> Task description
Could you reproduce all of the following entries exactly?

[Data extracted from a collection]
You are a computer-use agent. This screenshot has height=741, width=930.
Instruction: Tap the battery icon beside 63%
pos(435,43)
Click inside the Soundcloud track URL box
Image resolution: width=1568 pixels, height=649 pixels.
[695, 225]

> Written answer
You are a computer-use agent. This screenshot has height=741, width=930.
Instruction: Tap the battery icon beside 63%
pos(435,43)
Click inside the Soundcloud track URL box
Image resolution: width=1568 pixels, height=649 pixels.
[695, 225]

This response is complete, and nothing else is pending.